#### Stored records

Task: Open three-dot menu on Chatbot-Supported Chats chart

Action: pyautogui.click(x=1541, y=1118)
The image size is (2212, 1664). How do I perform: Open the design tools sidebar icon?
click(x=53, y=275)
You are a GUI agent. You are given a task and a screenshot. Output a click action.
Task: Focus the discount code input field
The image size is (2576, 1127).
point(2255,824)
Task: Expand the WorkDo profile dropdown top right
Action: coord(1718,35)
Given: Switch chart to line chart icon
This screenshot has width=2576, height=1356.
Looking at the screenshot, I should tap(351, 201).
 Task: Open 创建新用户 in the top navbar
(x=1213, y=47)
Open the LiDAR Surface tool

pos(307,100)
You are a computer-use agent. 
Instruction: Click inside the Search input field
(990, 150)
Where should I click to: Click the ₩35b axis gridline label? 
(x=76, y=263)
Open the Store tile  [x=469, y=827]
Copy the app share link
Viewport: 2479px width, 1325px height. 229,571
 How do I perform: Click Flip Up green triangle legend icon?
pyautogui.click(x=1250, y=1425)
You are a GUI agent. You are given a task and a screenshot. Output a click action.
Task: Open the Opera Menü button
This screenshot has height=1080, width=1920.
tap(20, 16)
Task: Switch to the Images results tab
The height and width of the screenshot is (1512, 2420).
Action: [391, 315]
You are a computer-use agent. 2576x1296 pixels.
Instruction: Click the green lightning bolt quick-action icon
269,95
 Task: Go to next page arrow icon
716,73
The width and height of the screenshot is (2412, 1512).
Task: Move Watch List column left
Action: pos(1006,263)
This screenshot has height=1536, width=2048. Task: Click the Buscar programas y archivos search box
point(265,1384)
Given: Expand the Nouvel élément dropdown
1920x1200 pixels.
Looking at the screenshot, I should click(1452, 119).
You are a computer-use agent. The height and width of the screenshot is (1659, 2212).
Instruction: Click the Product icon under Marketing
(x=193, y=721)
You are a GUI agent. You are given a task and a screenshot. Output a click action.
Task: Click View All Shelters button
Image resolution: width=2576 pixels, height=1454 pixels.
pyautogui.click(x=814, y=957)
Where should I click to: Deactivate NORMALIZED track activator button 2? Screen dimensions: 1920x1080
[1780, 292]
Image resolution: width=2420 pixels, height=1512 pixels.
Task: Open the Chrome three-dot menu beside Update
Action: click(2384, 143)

#### TASK ITEM
Output an identical copy of every record above.

#### RESPONSE TO THIS TASK
Task: Open three-dot menu on Chatbot-Supported Chats chart

Action: pyautogui.click(x=1541, y=1118)
The image size is (2212, 1664). How do I perform: Open the design tools sidebar icon?
click(x=53, y=275)
You are a GUI agent. You are given a task and a screenshot. Output a click action.
Task: Focus the discount code input field
The image size is (2576, 1127).
point(2255,824)
Task: Expand the WorkDo profile dropdown top right
Action: coord(1718,35)
Given: Switch chart to line chart icon
This screenshot has width=2576, height=1356.
Looking at the screenshot, I should tap(351, 201).
 Task: Open 创建新用户 in the top navbar
(x=1213, y=47)
Open the LiDAR Surface tool

pos(307,100)
You are a computer-use agent. 
Instruction: Click inside the Search input field
(990, 150)
Where should I click to: Click the ₩35b axis gridline label? 
(x=76, y=263)
Open the Store tile  [x=469, y=827]
Copy the app share link
Viewport: 2479px width, 1325px height. 229,571
 How do I perform: Click Flip Up green triangle legend icon?
pyautogui.click(x=1250, y=1425)
You are a GUI agent. You are given a task and a screenshot. Output a click action.
Task: Open the Opera Menü button
This screenshot has height=1080, width=1920.
tap(20, 16)
Task: Switch to the Images results tab
The height and width of the screenshot is (1512, 2420).
Action: [391, 315]
You are a computer-use agent. 2576x1296 pixels.
Instruction: Click the green lightning bolt quick-action icon
269,95
 Task: Go to next page arrow icon
716,73
The width and height of the screenshot is (2412, 1512).
Task: Move Watch List column left
Action: pos(1006,263)
This screenshot has height=1536, width=2048. Task: Click the Buscar programas y archivos search box
point(265,1384)
Given: Expand the Nouvel élément dropdown
1920x1200 pixels.
Looking at the screenshot, I should click(1452, 119).
You are a computer-use agent. The height and width of the screenshot is (1659, 2212).
Instruction: Click the Product icon under Marketing
(x=193, y=721)
You are a GUI agent. You are given a task and a screenshot. Output a click action.
Task: Click View All Shelters button
Image resolution: width=2576 pixels, height=1454 pixels.
pyautogui.click(x=814, y=957)
Where should I click to: Deactivate NORMALIZED track activator button 2? Screen dimensions: 1920x1080
[1780, 292]
Image resolution: width=2420 pixels, height=1512 pixels.
Task: Open the Chrome three-dot menu beside Update
Action: click(2384, 143)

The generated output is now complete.